Mrs Amegashie said the Trust was always on the lookout to ensure that companies in which it has interest were performing profitably and “like I said, we have decided not to recapitalise when we see the investment going bad.”
She said SSNIT was the pensioner’s funds manager and not an expert in banking or housing and therefore, it would want to own a stake in those sectors but not own them to run them.
Presently, the Trust has no majority investments in any bank in the country, having offloaded its stake in Social Security Bank now Societe general, The Trust Bank now taken over by Ecobank and recently Merchant Bank.
In the housing sector, the Trust has sold out its flats in many parts of the country but it is now in partnership with real estate companies to undertake a number of projects.
“We will do joint ventures and mergers but we do not intend to acquire as we did before”, she said.
Meanwhile, SSNIT, in a release to announce the new minimum pensions to be paid to pensioners, explained that the refocus of the Trust, as far as its investments was concerned, was to “enable the Trust exit from non-performing investments and also now, use portion of its investment to benefit contributors.”
“We shall continue to count on the support of all stakeholders of the Trust to manage the fund in the supreme interest of all contributors,” it added.
Impact of the Tussle
Meanwhile the brouhaha on the deal is said to be seriously affecting the fortunes of the bank of which pension contributors have a stake.
Many experts have argued that the more the issues arise publicly about the deal, the more the bank’s image will suffer.
The Graphic Business has information to the effect that more and more customers of the bank are closing their accounts at the bank because of the cloud of uncertainty around the sale to Fortiz.
But in spite of the issues, some workers of the bank are optimistic about the future of the bank.
They, in separate interactions with the Graphic Business, said once the case on the sale was closed, the bank, under its new management, would restore the bank to its former glory.
New minimum pension
Meanwhile the new monthly minimum pension paid to pensioners on the SSNIT scheme has seen a 100 per cent increase (for 2014). Subsequently, the new minimum has been doubled from GH˘100.00 to GH˘200.00.
The new figure is also by far higher than the national monthly minimum wage of GH˘141.48. The Trust explained that the new increase “implies that no SSNIT pensioner will receive a monthly pension amount less than GH˘200.00 in 2014.
This is applicable to both old and new pensioners.” “All pensions shall be raised by an overall indexation rate of 20 per cent,” it said.
According to the Trust, “this shall be implemented as follows: All pensions shall be increased by 10 per cent, plus an additional flat amount of GH˘9.62.”
The release noted that Social Security Pension Indexation, however, thrived on prudent investment and uninterrupted receipt of workers' contributions, adding that “this explains why the Trust continuously revaluates its investment strategy.”
This, the release said, also means adopting all legal methods to collect all contributions and arrears.

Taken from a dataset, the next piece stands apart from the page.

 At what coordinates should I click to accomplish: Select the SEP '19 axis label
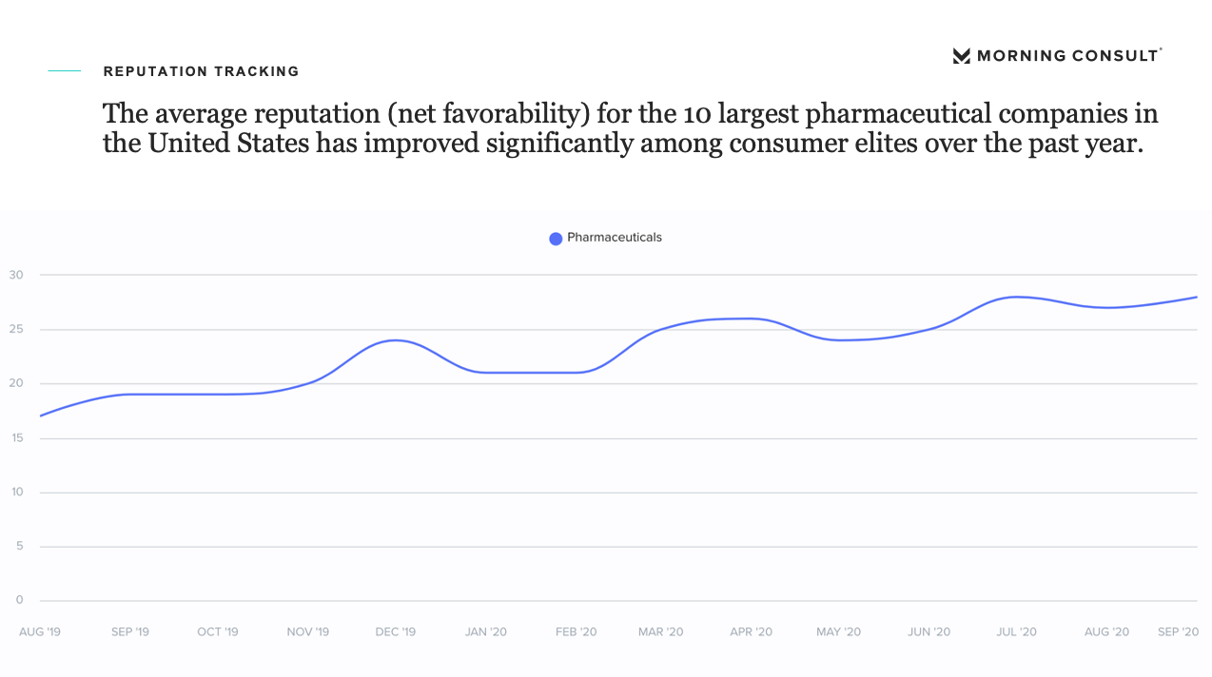[129, 632]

It recalled that with the introduction of the National Pensions Act 2008, Act 766, the contribution period for a contributor to qualify for a benefit has been reduced from 20 to 15 years.
“This means contributors will qualify for benefits over a shorter period. Benefit payment has also been extended to 75 years”, it added. It urged all contributors to help make the SSNIT Pension Scheme better in the years to come.